--- Dataset entries ---

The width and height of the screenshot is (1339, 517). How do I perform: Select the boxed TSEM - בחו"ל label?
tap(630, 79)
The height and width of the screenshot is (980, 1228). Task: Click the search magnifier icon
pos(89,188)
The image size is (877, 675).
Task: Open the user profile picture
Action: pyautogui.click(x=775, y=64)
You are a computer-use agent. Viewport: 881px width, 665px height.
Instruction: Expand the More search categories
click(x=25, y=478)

---

> [Problem to solve]: Without changing a single character, write out all of the entries.

> [Written answer]:
The width and height of the screenshot is (1339, 517). How do I perform: Select the boxed TSEM - בחו"ל label?
tap(630, 79)
The height and width of the screenshot is (980, 1228). Task: Click the search magnifier icon
pos(89,188)
The image size is (877, 675).
Task: Open the user profile picture
Action: pyautogui.click(x=775, y=64)
You are a computer-use agent. Viewport: 881px width, 665px height.
Instruction: Expand the More search categories
click(x=25, y=478)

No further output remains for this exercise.